Excerpts from a dataset –
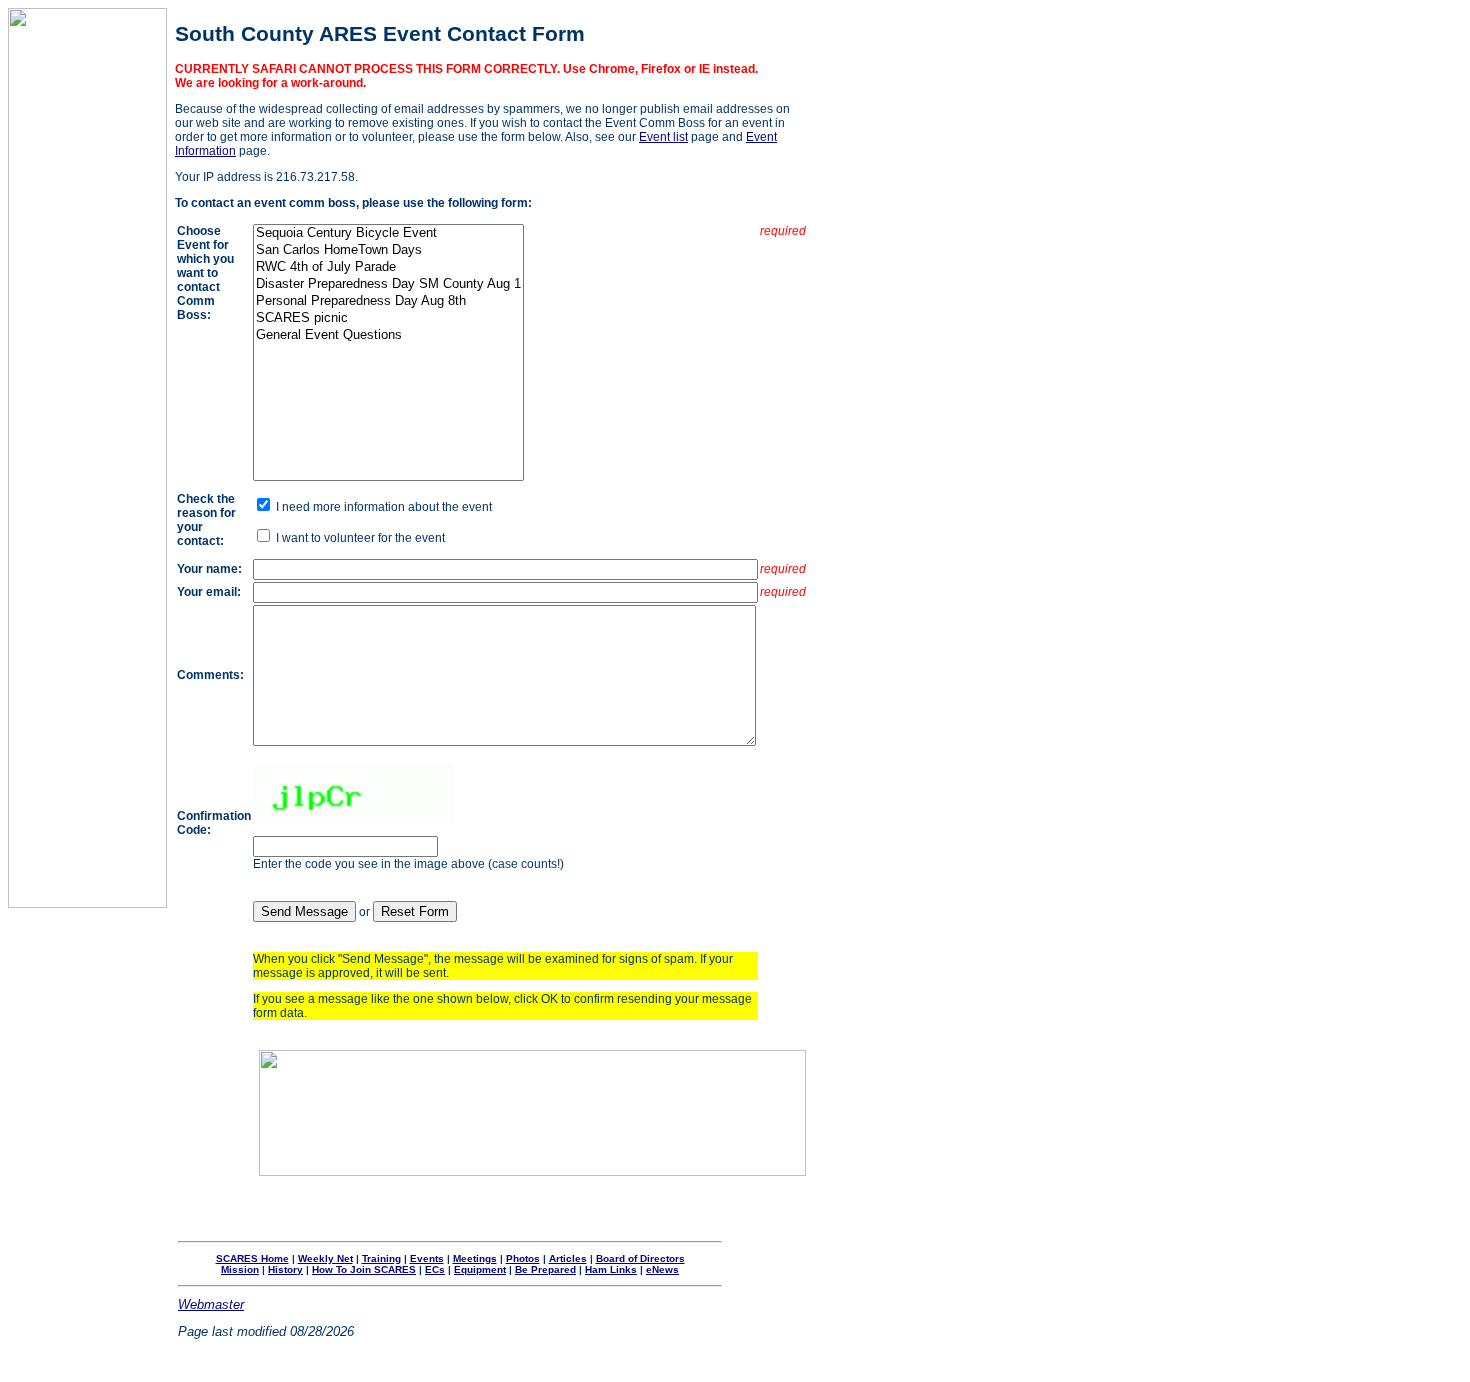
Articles (568, 1258)
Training (381, 1258)
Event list (663, 137)
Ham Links (611, 1269)
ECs (435, 1269)
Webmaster (211, 1304)
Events (427, 1258)
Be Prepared (545, 1269)
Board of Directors (640, 1258)
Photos (523, 1258)
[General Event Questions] (388, 335)
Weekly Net (325, 1258)
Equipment (480, 1269)
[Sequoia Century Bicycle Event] (388, 233)
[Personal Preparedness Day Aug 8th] (388, 301)
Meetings (475, 1258)
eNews (662, 1269)
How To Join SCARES (364, 1269)
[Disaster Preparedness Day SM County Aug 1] (388, 284)
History (285, 1269)
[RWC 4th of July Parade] (388, 267)
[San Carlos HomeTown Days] (388, 250)
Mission (240, 1269)
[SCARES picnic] (388, 318)
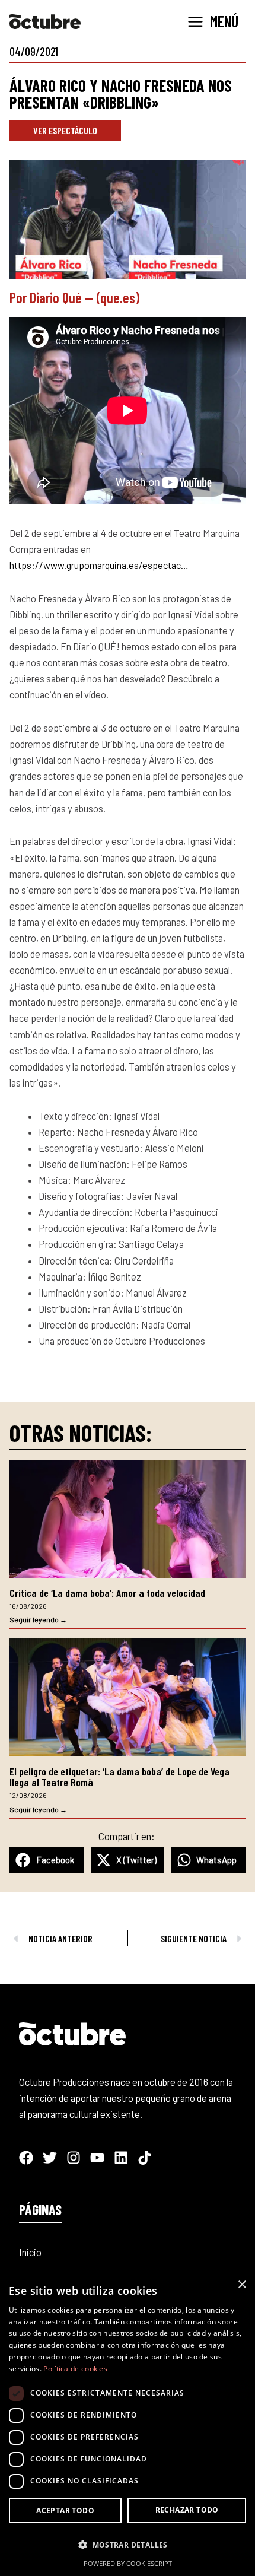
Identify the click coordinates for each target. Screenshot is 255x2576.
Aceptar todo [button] (65, 2510)
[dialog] (127, 2424)
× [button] (241, 2284)
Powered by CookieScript (128, 2563)
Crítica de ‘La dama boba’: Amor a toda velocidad (107, 1592)
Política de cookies (75, 2369)
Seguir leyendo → (38, 1619)
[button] (46, 1860)
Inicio (30, 2252)
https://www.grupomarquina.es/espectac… (99, 565)
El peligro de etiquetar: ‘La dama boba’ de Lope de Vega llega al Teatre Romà (119, 1777)
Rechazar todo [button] (187, 2510)
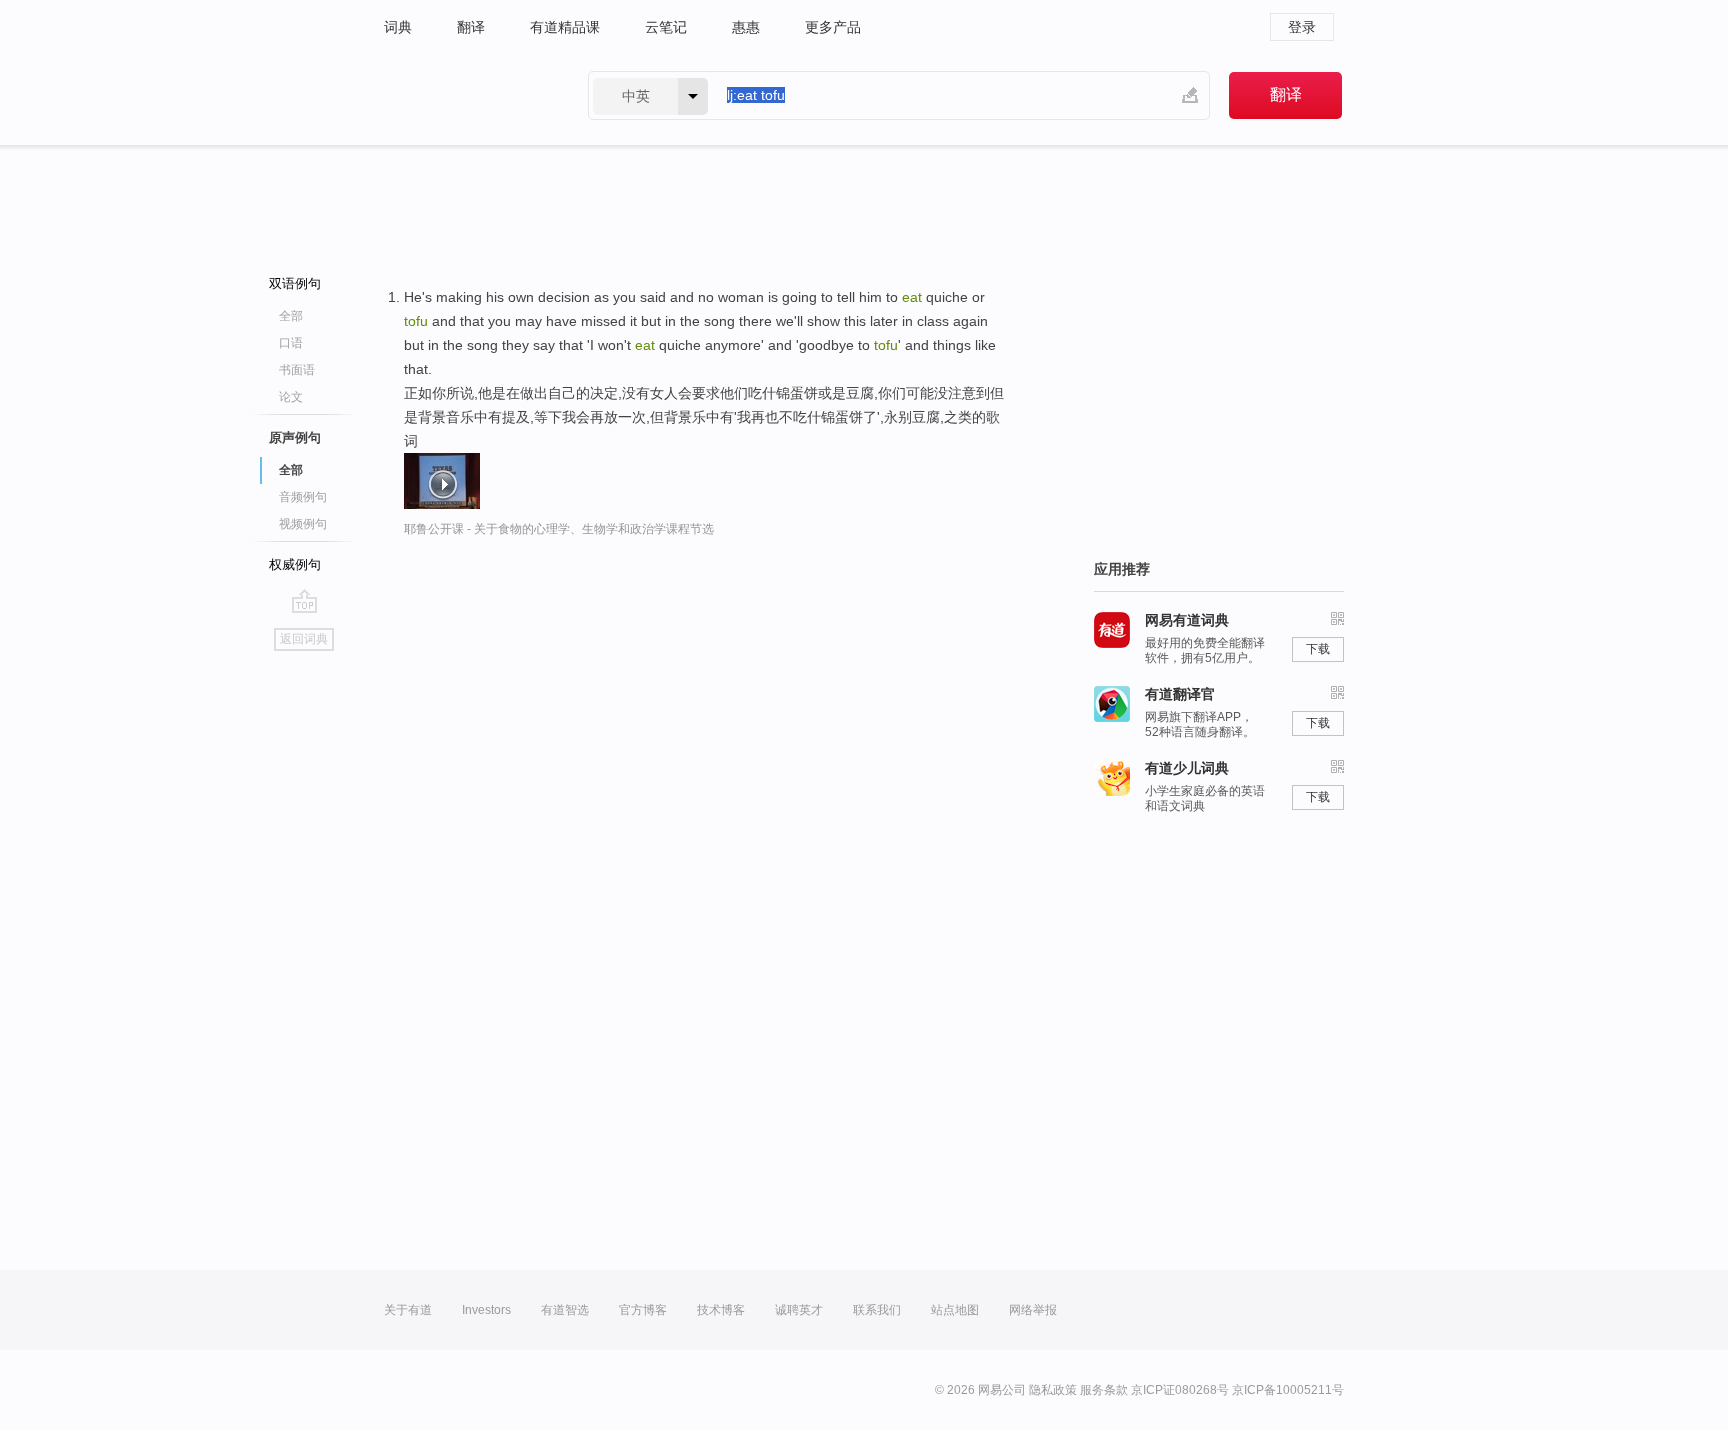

How to complete this task –
Each line of the data above must be reproduced as written. Skip the pictures.

Solved exercise –
Articles (568, 1258)
Training (381, 1258)
Event list (663, 137)
Ham Links (611, 1269)
ECs (435, 1269)
Webmaster (211, 1304)
Events (427, 1258)
Be Prepared (545, 1269)
Board of Directors (640, 1258)
Photos (523, 1258)
[General Event Questions] (388, 335)
Weekly Net (325, 1258)
Equipment (480, 1269)
[Sequoia Century Bicycle Event] (388, 233)
[Personal Preparedness Day Aug 8th] (388, 301)
Meetings (475, 1258)
eNews (662, 1269)
How To Join SCARES (364, 1269)
[Disaster Preparedness Day SM County Aug 1] (388, 284)
History (285, 1269)
[RWC 4th of July Parade] (388, 267)
[San Carlos HomeTown Days] (388, 250)
Mission (240, 1269)
[SCARES picnic] (388, 318)
Identify the click coordinates for each target. Screenshot is 255x2576.
Aceptar todo [button] (65, 2510)
[dialog] (127, 2424)
× [button] (241, 2284)
Powered by CookieScript (128, 2563)
Crítica de ‘La dama boba’: Amor a toda velocidad (107, 1592)
Política de cookies (75, 2369)
Seguir leyendo → (38, 1619)
[button] (46, 1860)
Inicio (30, 2252)
https://www.grupomarquina.es/espectac… (99, 565)
El peligro de etiquetar: ‘La dama boba’ de Lope de Vega llega al Teatre Romà (119, 1777)
Rechazar todo [button] (187, 2510)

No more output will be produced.